» What you will do
Give back word for word every line from the one that includes "Open the viewed" through the last line of the listing, and nothing besides.

====================

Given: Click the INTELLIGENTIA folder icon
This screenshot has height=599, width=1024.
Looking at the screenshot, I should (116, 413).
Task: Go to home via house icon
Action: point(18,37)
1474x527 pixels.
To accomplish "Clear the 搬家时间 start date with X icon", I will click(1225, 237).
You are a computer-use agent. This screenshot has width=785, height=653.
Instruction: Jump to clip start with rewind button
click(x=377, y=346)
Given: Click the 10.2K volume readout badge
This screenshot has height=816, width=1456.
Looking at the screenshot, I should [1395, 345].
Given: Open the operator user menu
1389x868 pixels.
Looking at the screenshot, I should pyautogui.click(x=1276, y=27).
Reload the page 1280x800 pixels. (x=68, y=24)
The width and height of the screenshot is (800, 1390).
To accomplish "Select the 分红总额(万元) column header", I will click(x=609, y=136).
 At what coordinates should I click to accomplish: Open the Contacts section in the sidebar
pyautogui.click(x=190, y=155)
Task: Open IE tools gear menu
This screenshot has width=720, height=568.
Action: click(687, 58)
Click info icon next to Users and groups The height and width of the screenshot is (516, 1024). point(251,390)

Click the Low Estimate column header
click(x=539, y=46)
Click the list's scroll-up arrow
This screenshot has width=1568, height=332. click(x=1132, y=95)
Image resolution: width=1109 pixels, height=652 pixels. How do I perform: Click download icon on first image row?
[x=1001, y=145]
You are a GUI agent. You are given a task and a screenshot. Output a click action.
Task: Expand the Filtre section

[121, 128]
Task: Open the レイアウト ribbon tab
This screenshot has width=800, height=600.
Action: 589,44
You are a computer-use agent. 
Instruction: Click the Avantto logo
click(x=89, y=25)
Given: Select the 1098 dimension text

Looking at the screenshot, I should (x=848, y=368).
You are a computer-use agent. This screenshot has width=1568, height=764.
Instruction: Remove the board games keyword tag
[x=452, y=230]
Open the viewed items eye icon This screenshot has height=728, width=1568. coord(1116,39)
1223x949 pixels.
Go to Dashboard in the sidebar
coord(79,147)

====================

» Written answer
Open the viewed items eye icon This screenshot has height=728, width=1568. coord(1116,39)
1223x949 pixels.
Go to Dashboard in the sidebar
coord(79,147)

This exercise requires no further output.